In defence of open source

[By Jason Norwood-Young]

Late last year, I was asked to audit some software that had been developed overseas and bought by a large SA company to launch a new consumer website. It all looked pretty straightforward, until I noticed a strange line in the code: every time a new subscriber signed up, the software would forward this information to a mysterious IP address.

Clearly, someone working on the code had decided to do a bit of information mining. The combination of full name, address and e-mail of all the users of this site could be sold for a pretty penny to spammers. The site also accepted and processed credit card payments. Whoever engineered the malicious code had missed a golden opportunity — it would have been just as easy to steal credit card details, complete with expiry dates and security codes.

All the while, the customer would have had the false sense of security from the little lock in their browser, since this “hack” would not have interfered with the secure session established between themselves and the website.

There are only two ways that this potential theft could have been detected before the website went live. The first would have been fairly technically complex. We could have set the site up in a controlled environment and examined all the information sent in and out of the system. It would have been time consuming in the extreme, have required a great deal of technical expertise and would not have been 100% guaranteed.

The second way would be for someone to read the code, which is how we found the problem. For this to happen, we required “open-source” software – software where the code is clearly visible, and in this case editable. Not only could we detect the problem, we could fix it. The site still went live, without the security issues.

These are two reasons that as an IT buyer I lean towards open-source software. If there’s a problem, I can identify it and fix it. That doesn’t mean that I audit every piece of software that I run. There aren’t enough hours in the day. But I’ll often dive in and have a quick look around before committing to certain software. Poor coding styles and obvious unnecessary outgoing links should ring alarm bells.
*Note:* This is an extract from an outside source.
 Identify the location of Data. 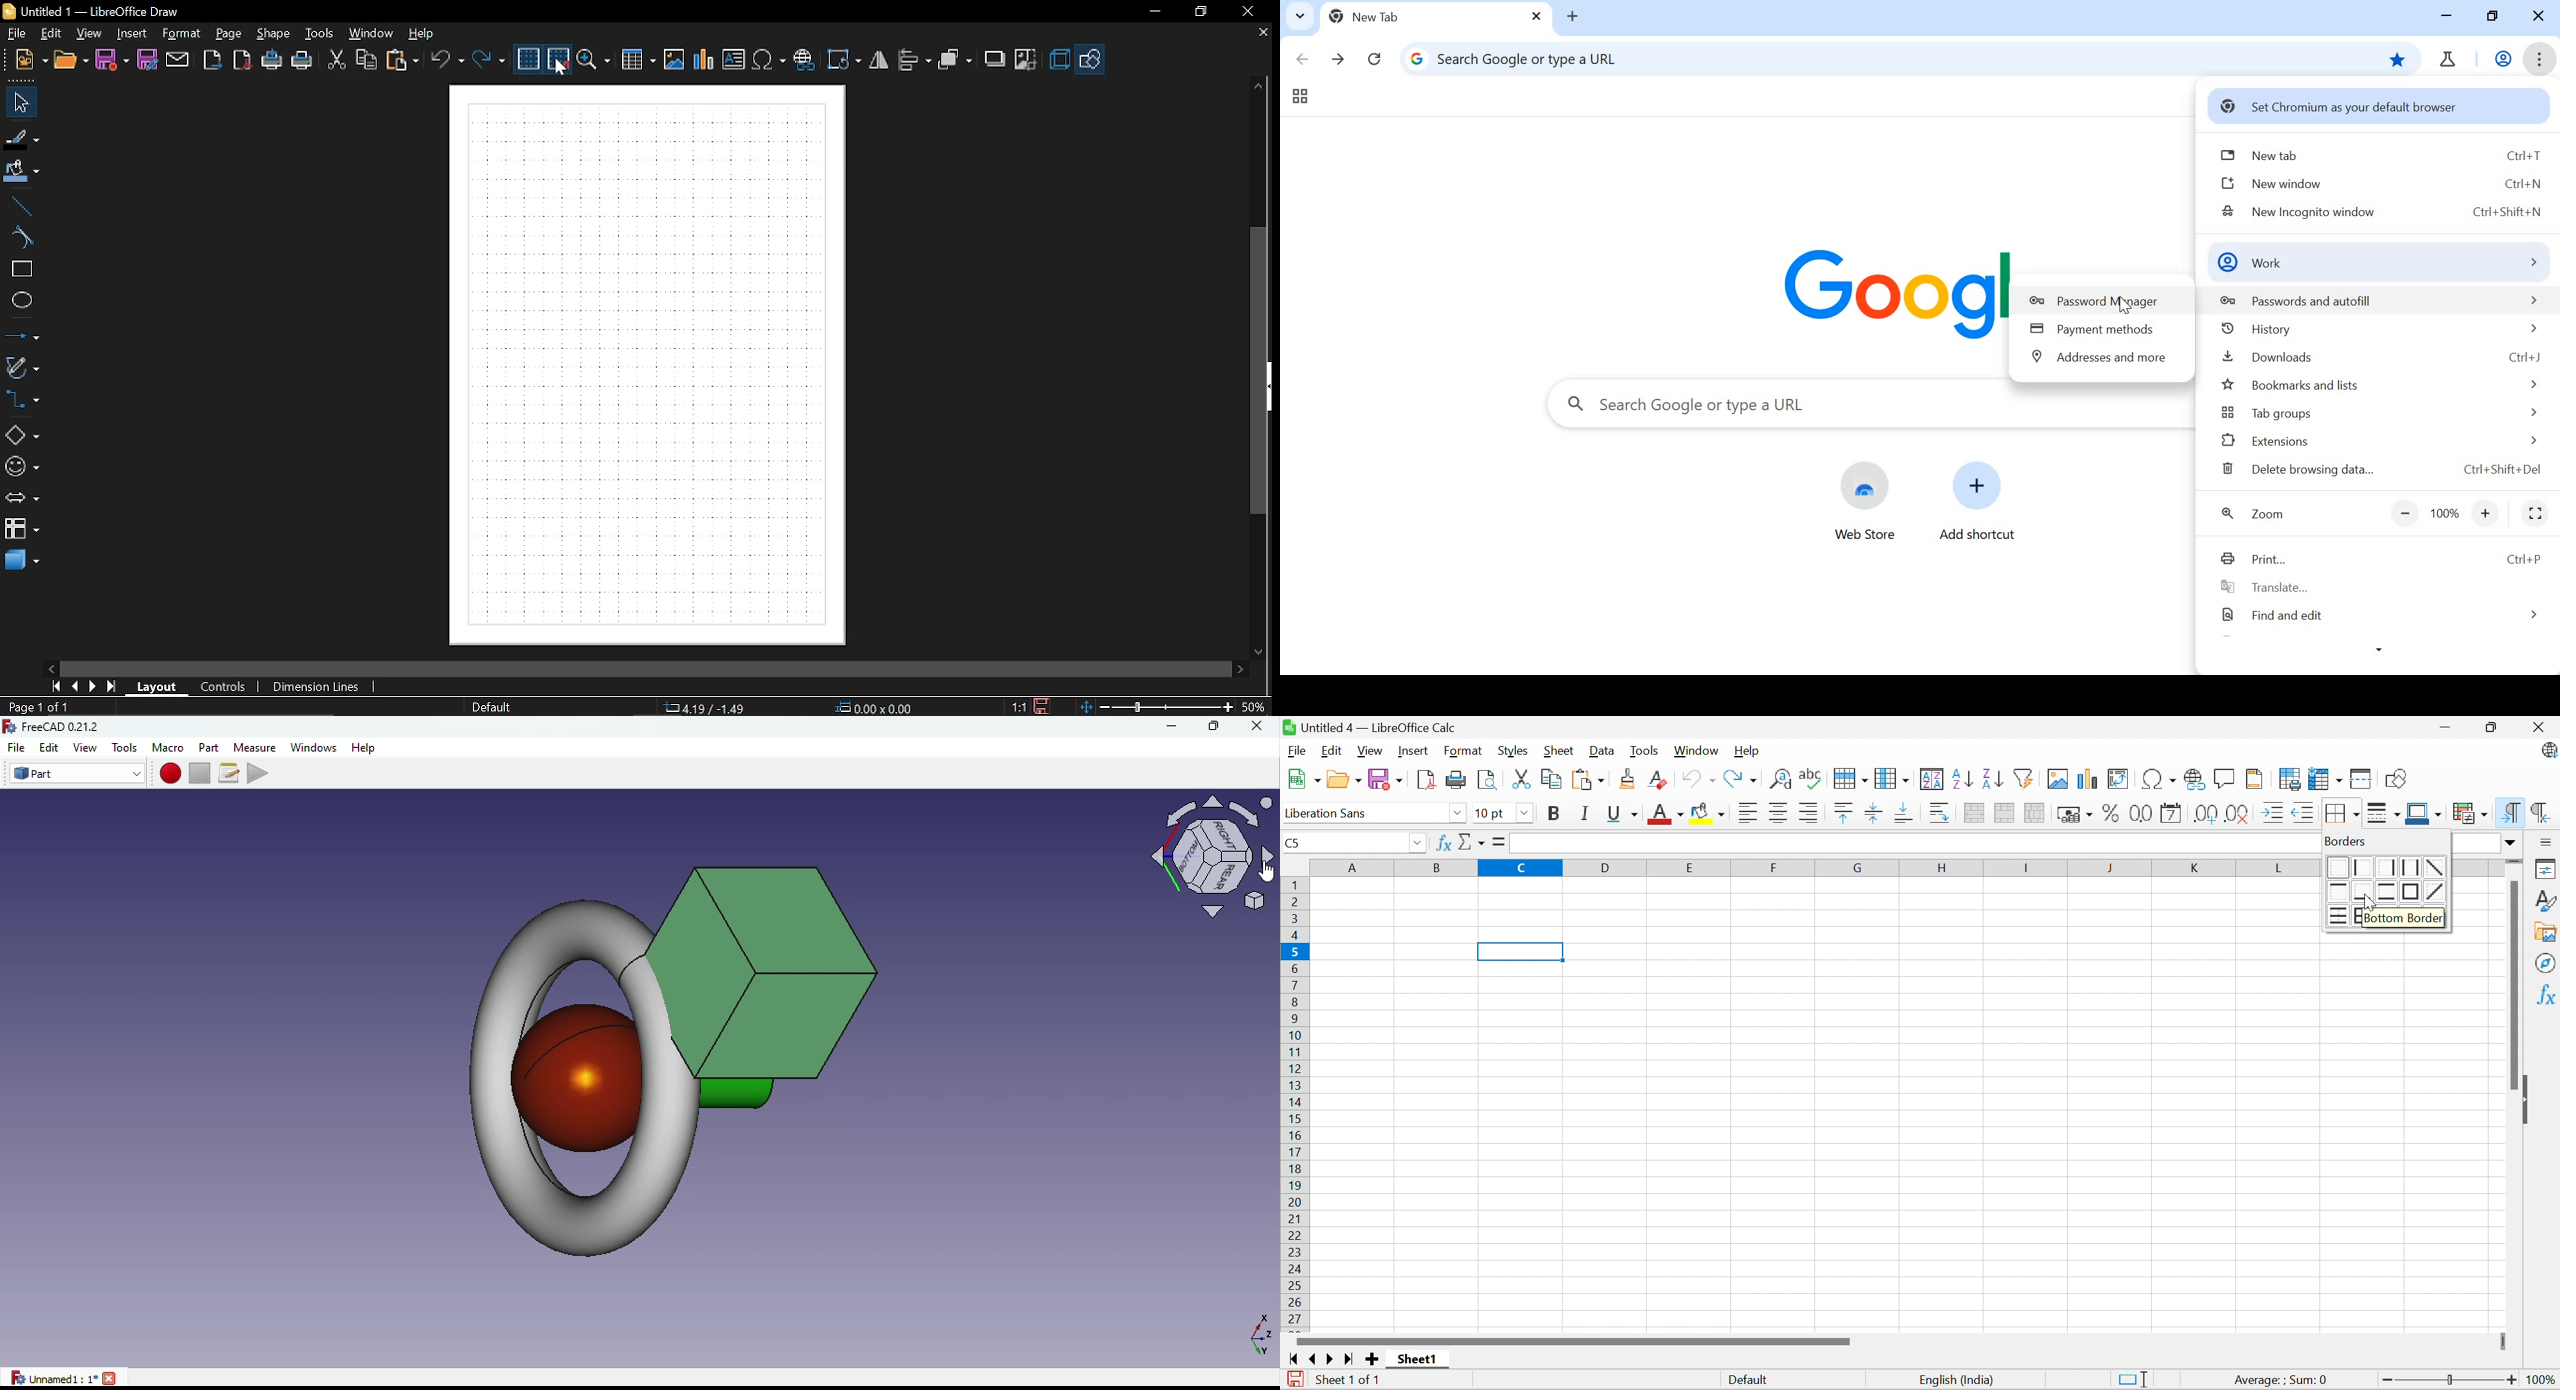
(1600, 751).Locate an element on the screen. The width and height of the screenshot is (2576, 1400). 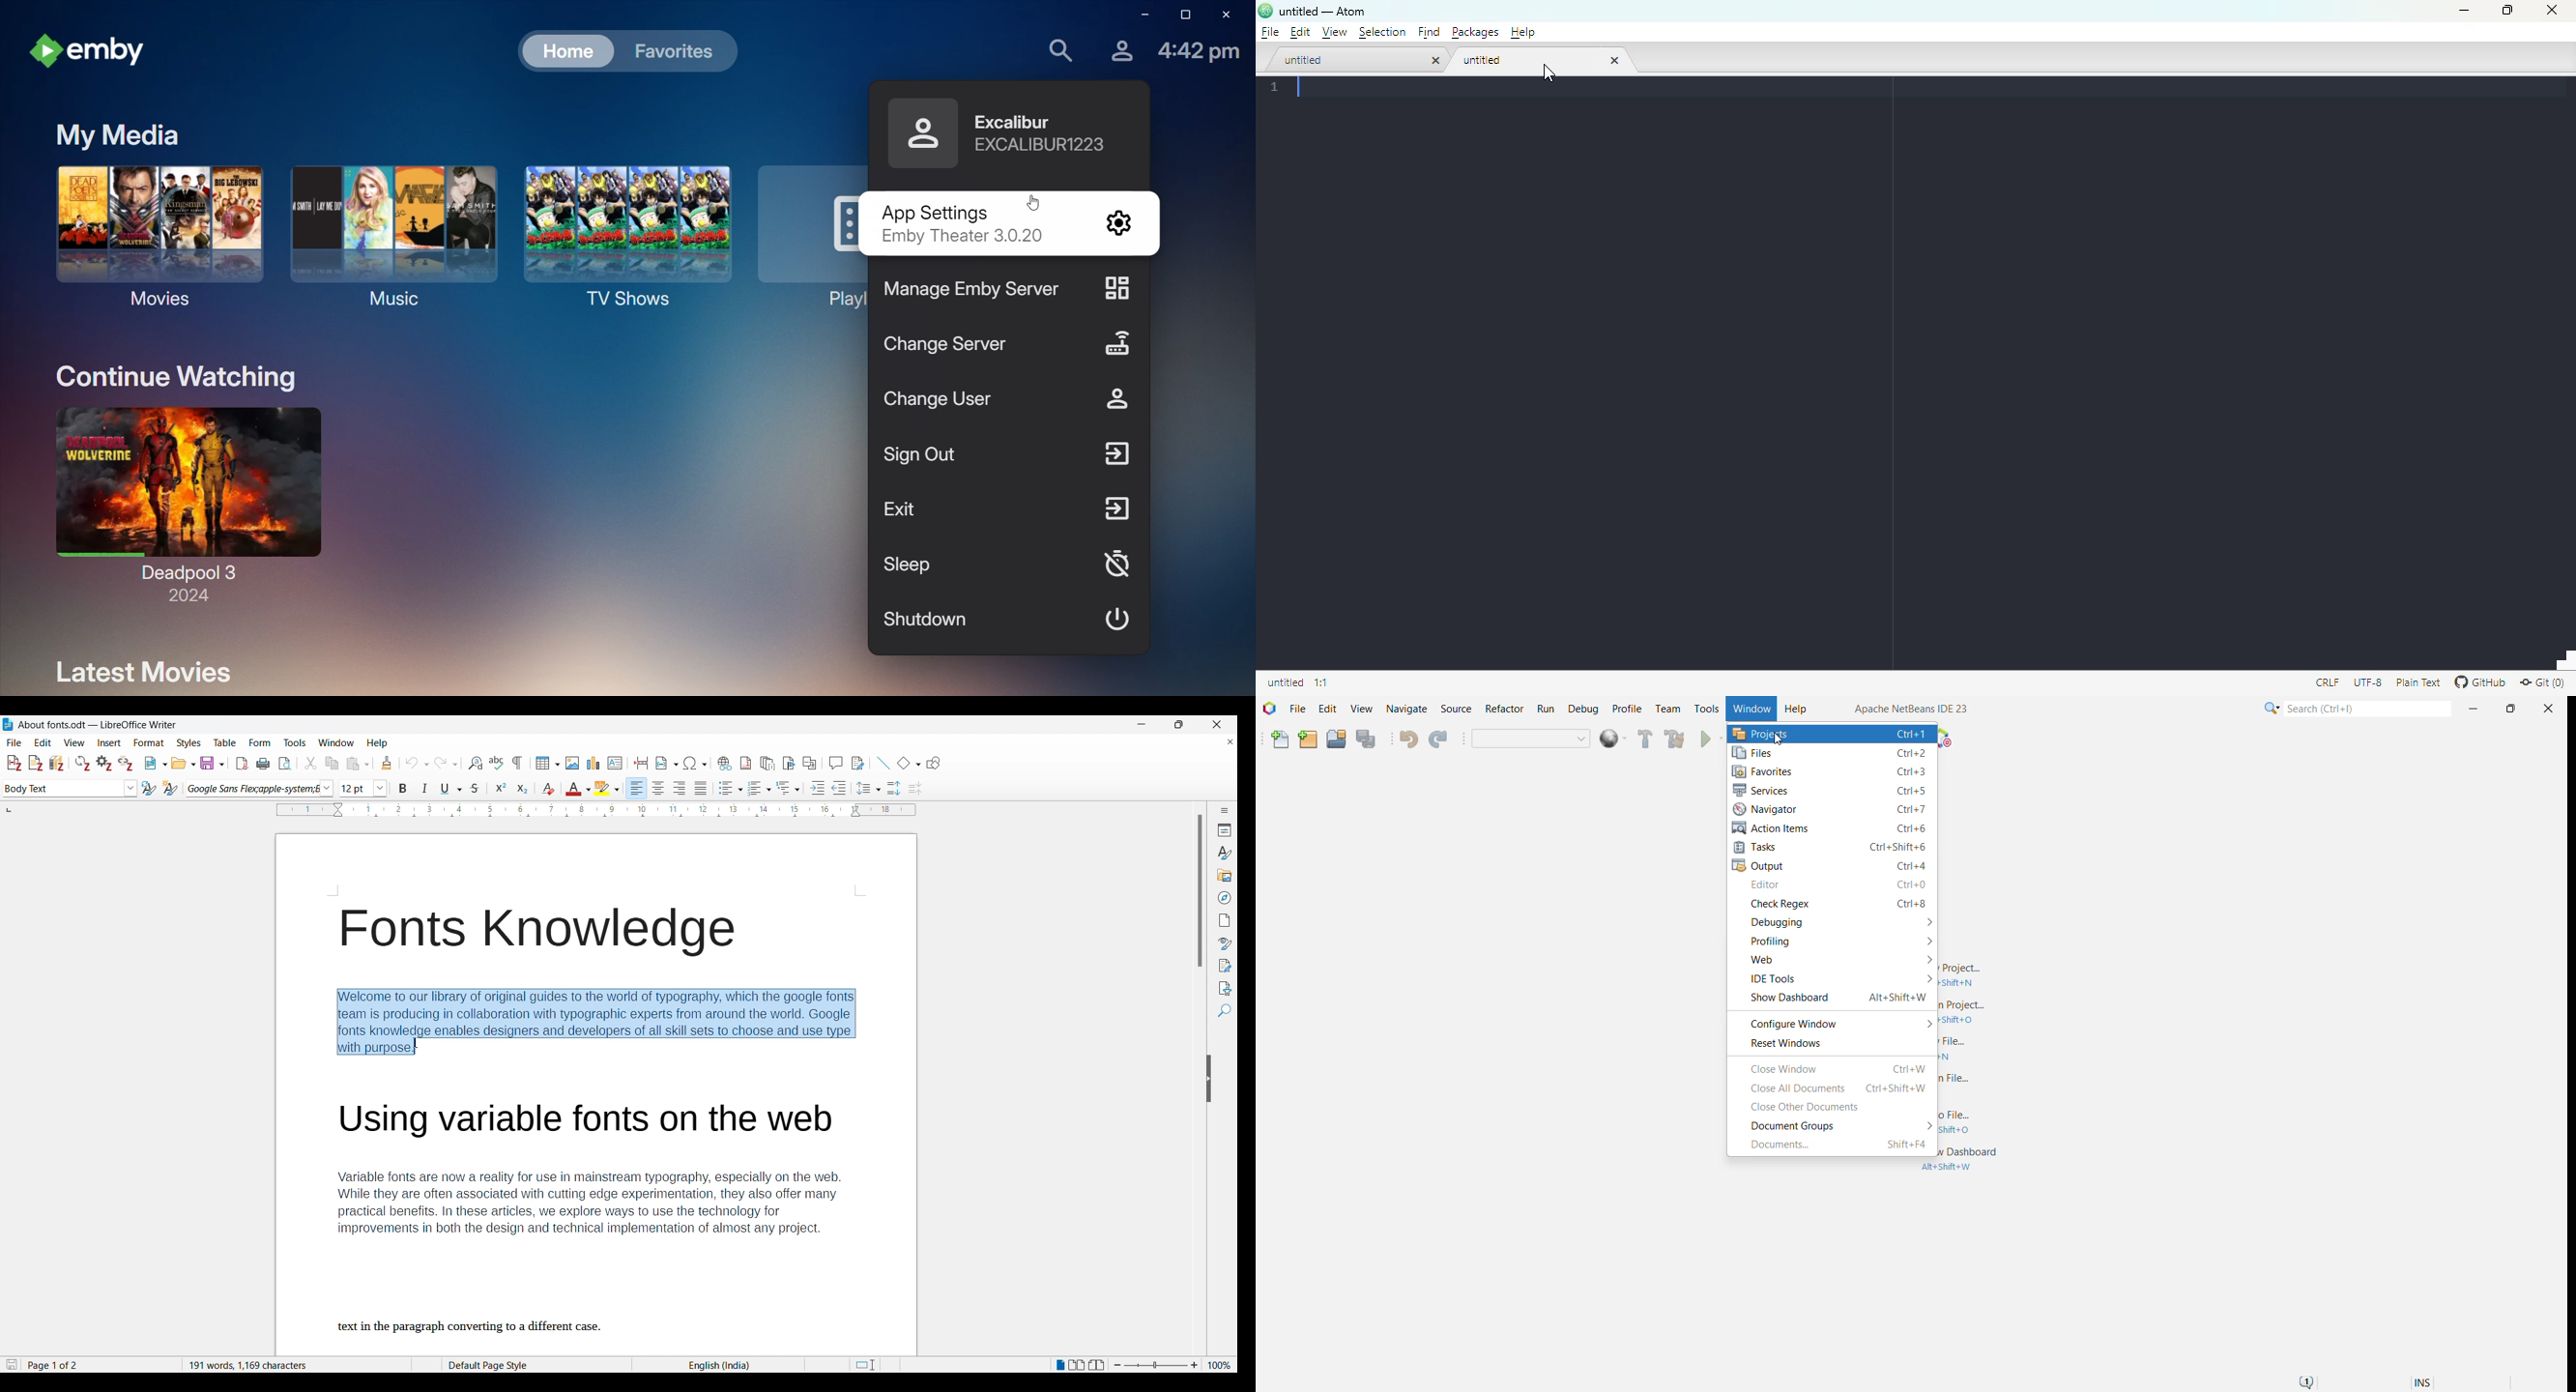
Strike through  is located at coordinates (475, 788).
Equally, it’s why I distrust proprietary software. I don’t know what it’s doing most of the time, and I assume the worst. I also don’t see the need to guard the software so closely.

An important element of open source is that is never gives up software copyright. All it does is gives me permission to view – and usually edit – the source code. (You also get “free” open source but it’s not as socialist as the proprietary software companies would have us believe.)

Proprietary software is like buying a car that comes with the bonnet welded shut. To check your oil or water levels would require a trip to the manufacturer, and a fee to go with it. Their biggest concern is that, should I see the engine, I would immediately go and create my own car from scratch.

Even though I can open my car’s bonnet, I really haven’t the first clue what most of the stuff does. I don’t have the expertise, skill or inclination to attempt to recreate a car. I trust that my car manufacturer knows how to build an engine, and car, better than I can.

Likewise, I assume that Microsoft or Apple know a lot more about building operating systems than I do. And yet they insist that the bonnet be welded shut.

I use the Apache Web server extensively, and it is open source. I can see how they built it and make my own Web server, but I’m not going to. Apache dominates the Internet, used on more than 60% of the top servers (and rising), compared to Microsoft’s 17% (and dropping). (See Netcraft for the latest figures.)

In the cloud
Those who don’t see the relation between the Internet and enterprise software will not like the next five years. There’s a shift to using Internet technologies such as Flash and HTML5 for enterprise applications, and simply outsourcing large portions of traditional infrastructure to the Web.

Though a lot can be pushed to the ever-growing Internet cloud, if a specific software project is a core competitive advantage, companies will probably still keep it in house. But if you’re still building your internal apps as desktop apps in some obscure language, or as client-server apps in Java, you’re heading for trouble. The cost of finding skills to support these apps will steadily grow, while your competitors that have moved to more open technologies and languages, such as PHP or Python, will see their skills costs reducing as they can use the biggest pool of developers. The emergence of JavaScript as a serious language is adding impetus to this movement, and it’s probably the wisest place to invest in training and skills.

The great thing about PHP, Python and JavaScript is they all lend themselves to an open-source environment. This in turn gives companies much more security in their code investments, and the skills to audit their software suppliers’ code — provided, of course, that they ship their code without the bonnet welded shut.

  • Jason Norwood-Young is CEO of 10Layer, building the tools news publishers use to publish. A recovering journalist still struggling with geekiness, he’s also been technical manager at the Mail & Guardian Online, technology editor at ITWeb and deputy editor at Stuff magazine.